I was seated at my desk, likely thinking about how excited I was to watch WWE Monday Night Raw that night (it was at the apex of at Attitude Era after all), when a man of with the stature of such as a snowman that got lost in an LL Bean department store came impishly waddling into the classroom.

I am sure that Mrs. Matsumoto gave a brief preamble about the lesson plan for the day. Really, who would just spring this on a group of eleven-year-old’s outside of necessity? Why would anyone just surprise a class room with an educational jack in the box that shot out the corpse of a chicken instead of a jangling clown?

Sadly, none of us were listening. Mrs. Matsumoto’s ability to lose her audience was unrivaled. As repellent to an easily distracted 6th graders mind as Jeff Foxworthy’s ability to connect to his audience at the Apollo.  Mr. Matsumoto reached into one of his two bags and placed a large cutting board on the front countertop at the head of the classroom. He then removed a series of what I can only assume were sanitary wipes from his bag, and then several large, intimidating blades.  

Now our focus was piqued.

That had done it, I thought.

We’d obviously fucked up so badly that our teacher’s husband was coming in to class to kill us to defend his oft ignored wife. Our insolence would be paid for in the coin of our young, stupid blood.

But hark! A chicken.

Mr. Matsumoto, instead of being the harbinger of our early demise removed from his second bag the lifeless body of a large hen and placed it on the cutting board. While describing what he was doing to the class, he began to remove the remaining feathers from this deceased distant cousin of the tyrannosaurus rex.
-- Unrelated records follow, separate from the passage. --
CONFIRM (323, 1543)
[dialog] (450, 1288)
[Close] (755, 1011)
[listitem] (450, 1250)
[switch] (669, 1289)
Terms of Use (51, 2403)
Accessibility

In a rather Herculean task, Mr. Matsumoto managed to do in thirty seconds using only several 9-inch carbon steel knives and some dead livestock what his better half had failed to do day after day for months now: have us sit still and be unable to look away.

First, he beheaded the chicken.

Next, he disemboweled the bird and removed several of her unlaid eggs and placed them on the side for cooking later that evening at home. The sight of this caused several of my classmates to scream, and one to leave the room altogether.

However, if you think that stopped Mr. Matsumoto from teaching us one of the more useful if not terrifying skills I’ve ever learned, you’d be as mistaken as that chicken in question’s belief that it would see the first frosts of winter.

Then he shattered both legs and laid the corpse out flat after removing its spine; spatchcocking they call this on the Food Network. You know, where Alton Brown shares this knowledge with adults instead of horrified children.

Finally, he cut the bird into the familiar chunks that we are so familiar with at grocery stories. He then proceeded towards the range at the front of the class that was predominantly used for science classes and instead, after breading the chicken, fried up a few scattered pieces of it and offered to feed it to us.

I was one of the only children to take him up on his offer. He did offer me the much prized “finger” portion of the chicken breast that so many youngsters are drawn to like a recent divorcee to a white wine tasting.

I genuinely don’t know what I was supposed to get out of this lesson. An understanding of where food comes from? An appreciation of the sacrifices these generous creatures make for the sake of our diet that numbers into the millions by the day? Maybe even the opposite; perhaps attempting to instill in me a sense of moral propriety against taking a life so that I myself may have a snack?

I don’t know

What I am sure of is this: damn fine lesson, Mr. Matsumoto. May your blades remain as sharp as your keen eye for engaging young minds. I sincerely can’t think of any lesson that taught me earlier in life that we’re all going to die and that any day I could be next. Sheila and I are in your debt.